_What is asked_.
1) In the interview excerpt on data sets below, translate this sentence into Spanish: "Open Data is usually data which is licensed in a way that means that any member of the public can access it and manipulate it without any kind of restrictions."
2) Answer these questions from the interview excerpt on data sets below:
(a) What programming language does the interviewee mostly use?
(b) What two kinds of staff does the interviewee's organization have?
(c) What tool allows people to do full text searches on the publisher system?
3) Using the interview excerpt on data sets below, explain in one to three sentences why the interviewee's team builds user interfaces on top of data sets.

_Selected excerpt_.
.....
Q: The people you work with on a daily basis are your colleagues who essentially do things around data, as you do, but maybe in different areas? And clients.
A: Yes. We sort of have two main specialties. One is tooling and system around Open Data. The other is analysis of Open Data and getting information out of that Open Data. So we have developers and data analysts.
Q: It may be the case that sometime you do things for clients and sometime you do things to help your colleagues?
A: Yes.
Q: What programming language do you use?
A: Mostly python.

About data sets

Q: In your own words, what is a data set?
A: For me a data set would be some sort of structured data which has an obvious start and end. So it could be limited by a date range (a particular year) or you could have a data set that’s limited by a particular topic. And in my context most of the data sets are structured based on a particular schema, it is “schema bound”.
Q: By schema you mean XSD or JSON schema or something else?
A: Yeah, usually the technologies are coupled with schemas. Sometime you get schemas that are just written completely as a document. You could have a documented schema for people using a spreadsheet for example or whatever format they use. Usually it boils down to a JSON schema or XML schema.
Q: In your own words, what is a ope data?
A: Open Data is usually data which is licensed in a way that means that any member of the public can access it and manipulate it without any kind of restrictions.
Q: What kind of people in your organisation use data sets?
A: Pretty much everyone.

About the usage of data sets

Q: How long have you been working with data sets?
A: There were a lot of data sets in the build systems we were creating in [corporation]. The project was involved in what is called open embedded and that uses a lot of metadata to create Linux OSs. Those are discrete data sets in themselves. When people are building operating systems they want to know things like: “Why a particular package of a software got built or what depends on what, what driver is needed for this thing”.
Q: Could you tell me the kind of things you do with data sets?
A: One example would be around making data sets accessible. That’s things like, you are in a fronted to the data set and collating them. We use elastic search on the [data publisher] system which allows people to do full text searches of [activity] information. Creating UI on top of data sets which allow people who don’t have high level of technical skills to be able to interrogate the data sets. So you can do filtering, fairly advanced queries on the data without having to know things like python or SQL or something like that. Another example would be around aggregation and collating the data. Different clients work in different ways in terms of how they receive information. Some of the organisations publish to the transparency organisation, some have a kind of a registry where publishers list their data sets and basically create a whole bunch of links to their Open Data. And then we create a system which goes through all those lists and then fetches that information from their web site (usually) and converts it into the standard format for presenting on the transparency organisation web site.
.....
_Record extracts_.
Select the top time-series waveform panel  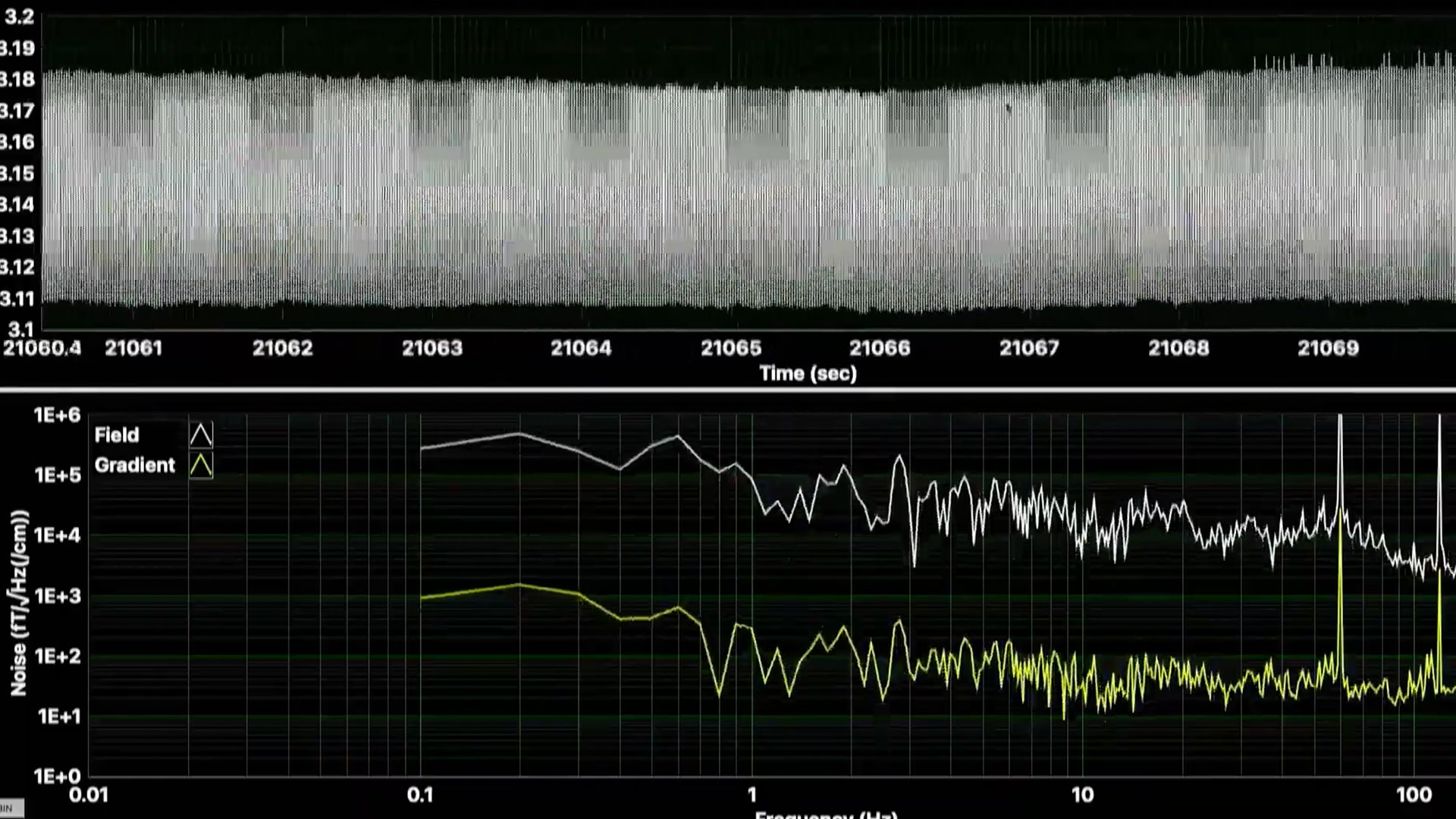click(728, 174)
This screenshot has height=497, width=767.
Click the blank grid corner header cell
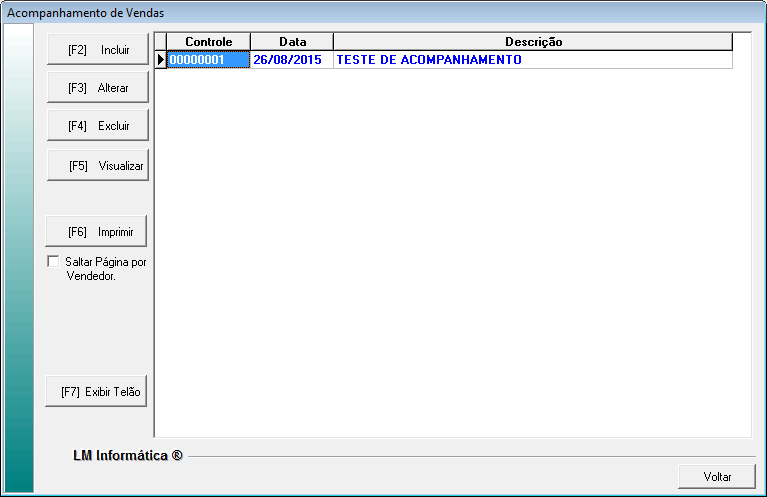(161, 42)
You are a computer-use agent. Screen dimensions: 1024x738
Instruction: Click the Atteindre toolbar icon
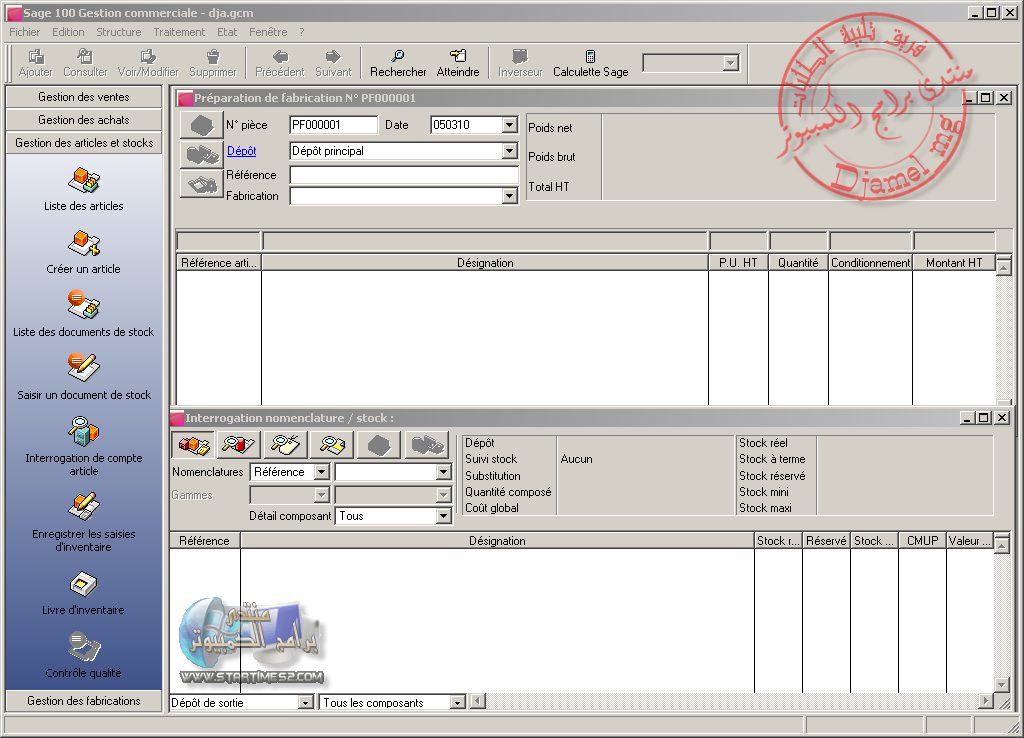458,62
.....
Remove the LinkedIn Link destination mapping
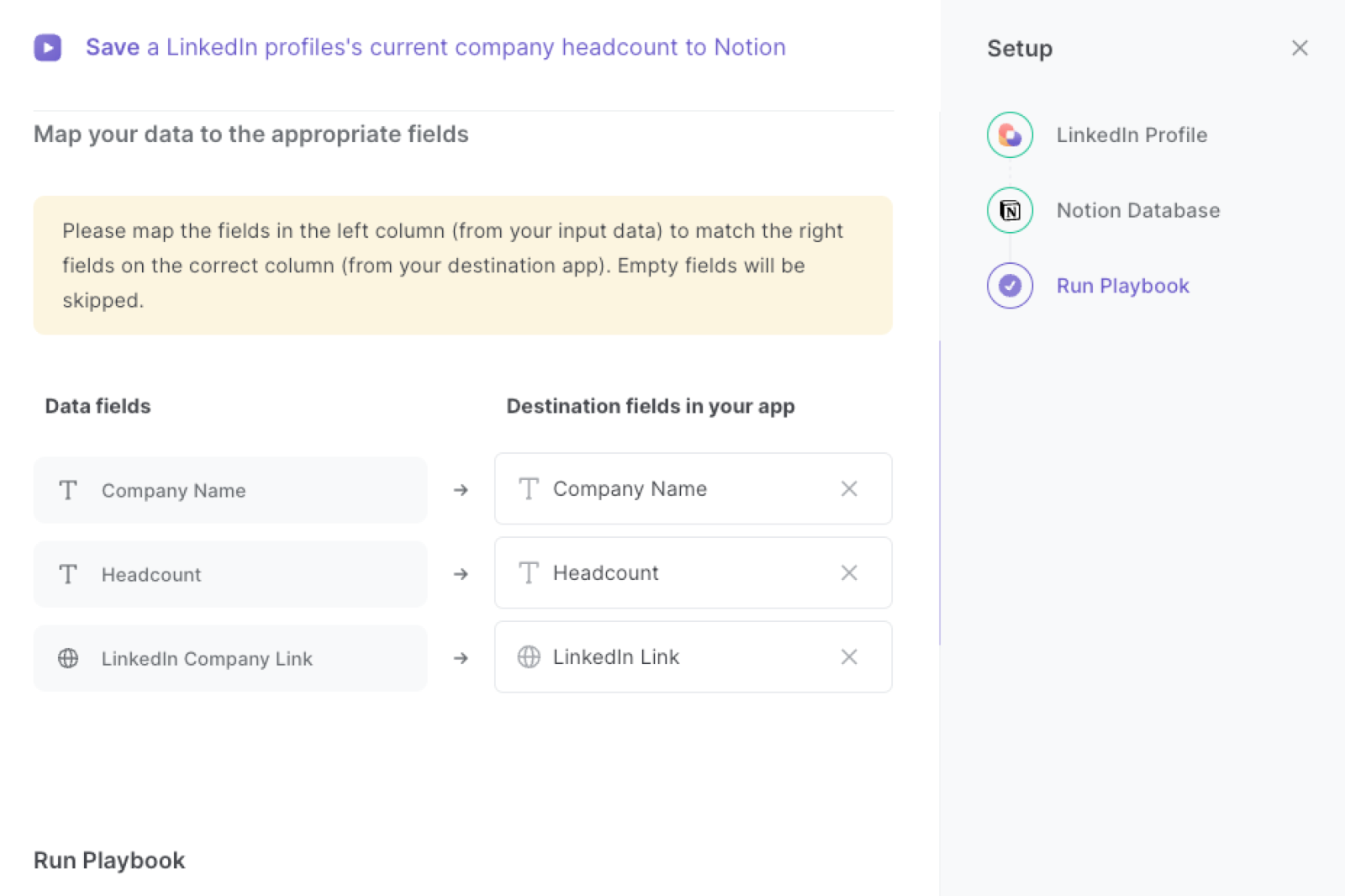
.....
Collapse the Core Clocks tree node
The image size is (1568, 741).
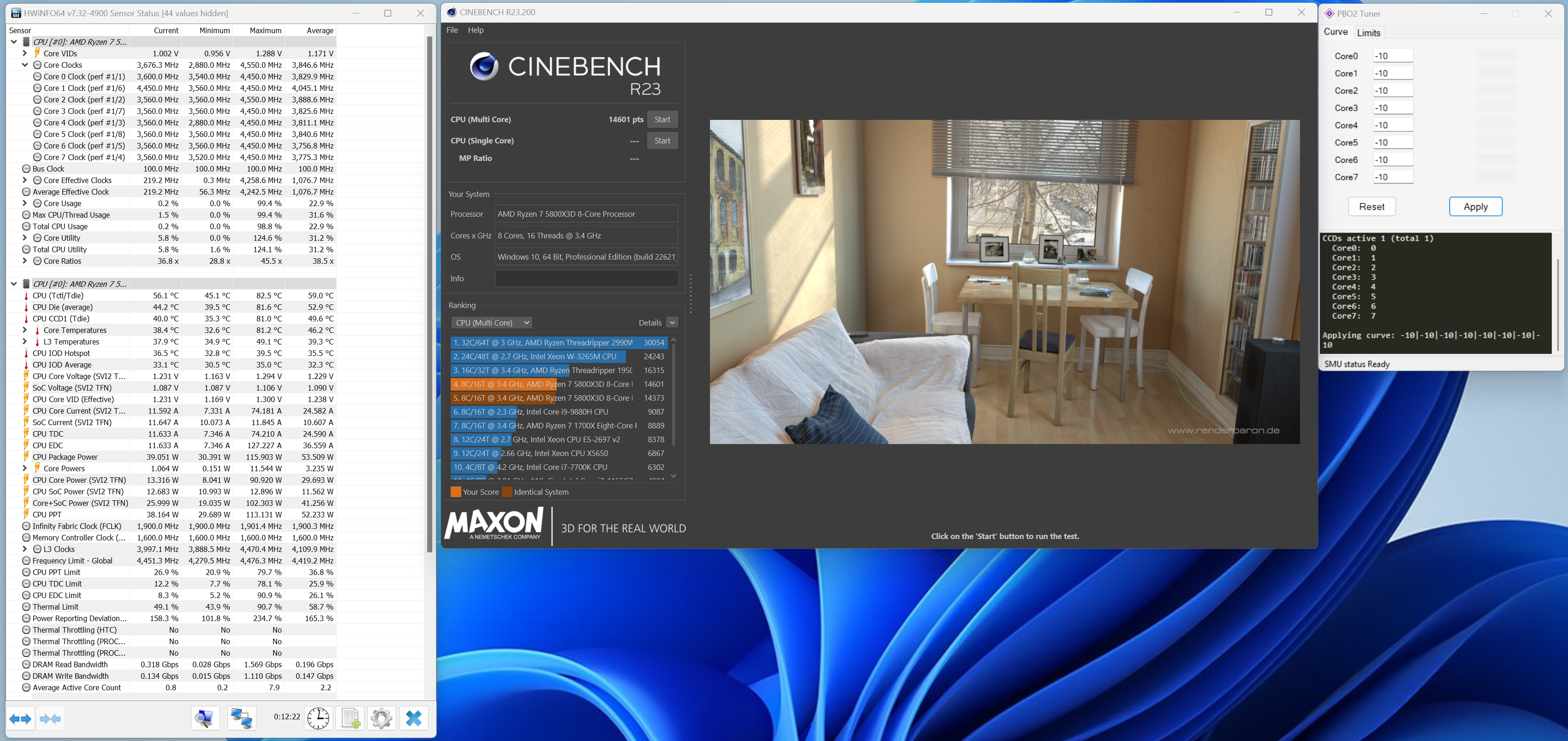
.....
_Solutions in order_.
1) Los datos abiertos suelen ser datos con una licencia que permite que cualquier persona del público pueda acceder a ellos y manipularlos sin ningún tipo de restricción.

2)
(a) Mostly Python.
(b) Developers and data analysts.
(c) Elastic search.

3) The interfaces let people without a high level of technical skill interrogate the data sets. They can filter and run fairly advanced queries without knowing Python, SQL or something similar.